Saved entries:
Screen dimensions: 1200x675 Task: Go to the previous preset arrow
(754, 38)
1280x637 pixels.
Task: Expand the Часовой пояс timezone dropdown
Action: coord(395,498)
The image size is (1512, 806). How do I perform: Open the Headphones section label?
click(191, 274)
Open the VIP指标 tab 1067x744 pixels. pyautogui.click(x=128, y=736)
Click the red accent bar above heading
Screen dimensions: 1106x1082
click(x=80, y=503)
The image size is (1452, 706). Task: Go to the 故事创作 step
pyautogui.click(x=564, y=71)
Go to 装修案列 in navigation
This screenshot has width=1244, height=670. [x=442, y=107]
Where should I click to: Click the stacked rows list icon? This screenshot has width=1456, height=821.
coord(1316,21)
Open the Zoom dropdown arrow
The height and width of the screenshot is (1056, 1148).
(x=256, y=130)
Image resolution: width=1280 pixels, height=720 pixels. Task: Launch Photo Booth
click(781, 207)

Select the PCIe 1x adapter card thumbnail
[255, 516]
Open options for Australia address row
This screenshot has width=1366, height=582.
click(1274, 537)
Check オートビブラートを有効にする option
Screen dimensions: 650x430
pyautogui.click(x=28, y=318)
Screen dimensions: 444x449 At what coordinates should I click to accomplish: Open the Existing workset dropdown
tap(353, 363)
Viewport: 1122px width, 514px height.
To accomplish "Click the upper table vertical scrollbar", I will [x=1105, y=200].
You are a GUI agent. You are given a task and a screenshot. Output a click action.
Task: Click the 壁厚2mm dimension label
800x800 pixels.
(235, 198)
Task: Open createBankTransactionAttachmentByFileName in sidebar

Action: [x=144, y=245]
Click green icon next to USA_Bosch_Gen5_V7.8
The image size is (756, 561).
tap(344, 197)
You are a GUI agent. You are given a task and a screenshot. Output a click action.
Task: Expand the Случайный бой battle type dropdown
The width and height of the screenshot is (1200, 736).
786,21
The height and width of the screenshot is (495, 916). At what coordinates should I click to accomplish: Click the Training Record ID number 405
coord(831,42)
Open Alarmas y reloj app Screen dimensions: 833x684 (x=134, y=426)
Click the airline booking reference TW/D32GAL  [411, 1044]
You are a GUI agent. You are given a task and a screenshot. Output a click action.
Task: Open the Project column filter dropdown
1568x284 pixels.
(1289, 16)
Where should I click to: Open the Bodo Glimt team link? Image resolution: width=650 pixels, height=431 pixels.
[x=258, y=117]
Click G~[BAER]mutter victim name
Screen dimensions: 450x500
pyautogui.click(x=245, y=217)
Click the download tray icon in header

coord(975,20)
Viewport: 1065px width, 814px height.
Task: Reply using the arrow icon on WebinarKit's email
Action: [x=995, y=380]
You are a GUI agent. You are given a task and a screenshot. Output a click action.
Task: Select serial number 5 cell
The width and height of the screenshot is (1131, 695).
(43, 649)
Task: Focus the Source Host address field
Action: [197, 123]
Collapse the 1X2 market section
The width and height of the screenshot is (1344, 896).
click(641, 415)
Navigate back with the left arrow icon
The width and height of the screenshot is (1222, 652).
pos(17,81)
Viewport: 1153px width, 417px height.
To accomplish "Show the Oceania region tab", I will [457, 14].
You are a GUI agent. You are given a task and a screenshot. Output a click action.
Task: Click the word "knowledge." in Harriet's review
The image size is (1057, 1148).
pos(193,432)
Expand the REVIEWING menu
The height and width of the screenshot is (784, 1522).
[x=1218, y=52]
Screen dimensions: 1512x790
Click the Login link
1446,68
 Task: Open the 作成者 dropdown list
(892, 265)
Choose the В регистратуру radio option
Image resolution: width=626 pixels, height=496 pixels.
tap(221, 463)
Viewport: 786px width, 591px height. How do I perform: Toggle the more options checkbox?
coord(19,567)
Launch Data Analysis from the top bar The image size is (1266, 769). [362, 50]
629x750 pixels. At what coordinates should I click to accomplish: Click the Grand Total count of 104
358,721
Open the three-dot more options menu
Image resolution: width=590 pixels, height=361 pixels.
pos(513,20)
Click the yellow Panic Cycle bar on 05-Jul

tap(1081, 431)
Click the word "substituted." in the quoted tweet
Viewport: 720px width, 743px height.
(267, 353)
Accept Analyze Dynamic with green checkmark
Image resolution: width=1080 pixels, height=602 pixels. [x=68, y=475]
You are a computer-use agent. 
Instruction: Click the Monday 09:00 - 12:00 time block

• **What you need to do**
The answer should be an exact reproduction of all the entries.

• **Result**
Screen dimensions: 1200x675 Task: Go to the previous preset arrow
(754, 38)
1280x637 pixels.
Task: Expand the Часовой пояс timezone dropdown
Action: coord(395,498)
The image size is (1512, 806). How do I perform: Open the Headphones section label?
click(191, 274)
Open the VIP指标 tab 1067x744 pixels. pyautogui.click(x=128, y=736)
Click the red accent bar above heading
Screen dimensions: 1106x1082
click(x=80, y=503)
The image size is (1452, 706). Task: Go to the 故事创作 step
pyautogui.click(x=564, y=71)
Go to 装修案列 in navigation
This screenshot has width=1244, height=670. [x=442, y=107]
Where should I click to: Click the stacked rows list icon? This screenshot has width=1456, height=821.
coord(1316,21)
Open the Zoom dropdown arrow
The height and width of the screenshot is (1056, 1148).
(x=256, y=130)
Image resolution: width=1280 pixels, height=720 pixels. Task: Launch Photo Booth
click(781, 207)

Select the PCIe 1x adapter card thumbnail
[255, 516]
Open options for Australia address row
This screenshot has width=1366, height=582.
click(1274, 537)
Check オートビブラートを有効にする option
Screen dimensions: 650x430
pyautogui.click(x=28, y=318)
Screen dimensions: 444x449 At what coordinates should I click to accomplish: Open the Existing workset dropdown
tap(353, 363)
Viewport: 1122px width, 514px height.
To accomplish "Click the upper table vertical scrollbar", I will [x=1105, y=200].
You are a GUI agent. You are given a task and a screenshot. Output a click action.
Task: Click the 壁厚2mm dimension label
800x800 pixels.
(235, 198)
Task: Open createBankTransactionAttachmentByFileName in sidebar

Action: [x=144, y=245]
Click green icon next to USA_Bosch_Gen5_V7.8
The image size is (756, 561).
tap(344, 197)
You are a GUI agent. You are given a task and a screenshot. Output a click action.
Task: Expand the Случайный бой battle type dropdown
The width and height of the screenshot is (1200, 736).
786,21
The height and width of the screenshot is (495, 916). At what coordinates should I click to accomplish: Click the Training Record ID number 405
coord(831,42)
Open Alarmas y reloj app Screen dimensions: 833x684 (x=134, y=426)
Click the airline booking reference TW/D32GAL  [411, 1044]
You are a GUI agent. You are given a task and a screenshot. Output a click action.
Task: Open the Project column filter dropdown
1568x284 pixels.
(1289, 16)
Where should I click to: Open the Bodo Glimt team link? Image resolution: width=650 pixels, height=431 pixels.
[x=258, y=117]
Click G~[BAER]mutter victim name
Screen dimensions: 450x500
pyautogui.click(x=245, y=217)
Click the download tray icon in header

coord(975,20)
Viewport: 1065px width, 814px height.
Task: Reply using the arrow icon on WebinarKit's email
Action: [x=995, y=380]
You are a GUI agent. You are given a task and a screenshot. Output a click action.
Task: Select serial number 5 cell
The width and height of the screenshot is (1131, 695).
(43, 649)
Task: Focus the Source Host address field
Action: [197, 123]
Collapse the 1X2 market section
The width and height of the screenshot is (1344, 896).
click(641, 415)
Navigate back with the left arrow icon
The width and height of the screenshot is (1222, 652).
pos(17,81)
Viewport: 1153px width, 417px height.
To accomplish "Show the Oceania region tab", I will [457, 14].
You are a GUI agent. You are given a task and a screenshot. Output a click action.
Task: Click the word "knowledge." in Harriet's review
The image size is (1057, 1148).
pos(193,432)
Expand the REVIEWING menu
The height and width of the screenshot is (784, 1522).
[x=1218, y=52]
Screen dimensions: 1512x790
Click the Login link
1446,68
 Task: Open the 作成者 dropdown list
(892, 265)
Choose the В регистратуру radio option
Image resolution: width=626 pixels, height=496 pixels.
tap(221, 463)
Viewport: 786px width, 591px height. How do I perform: Toggle the more options checkbox?
coord(19,567)
Launch Data Analysis from the top bar The image size is (1266, 769). [362, 50]
629x750 pixels. At what coordinates should I click to accomplish: Click the Grand Total count of 104
358,721
Open the three-dot more options menu
Image resolution: width=590 pixels, height=361 pixels.
pos(513,20)
Click the yellow Panic Cycle bar on 05-Jul

tap(1081, 431)
Click the word "substituted." in the quoted tweet
Viewport: 720px width, 743px height.
(267, 353)
Accept Analyze Dynamic with green checkmark
Image resolution: width=1080 pixels, height=602 pixels. [x=68, y=475]
You are a computer-use agent. 
Instruction: Click the Monday 09:00 - 12:00 time block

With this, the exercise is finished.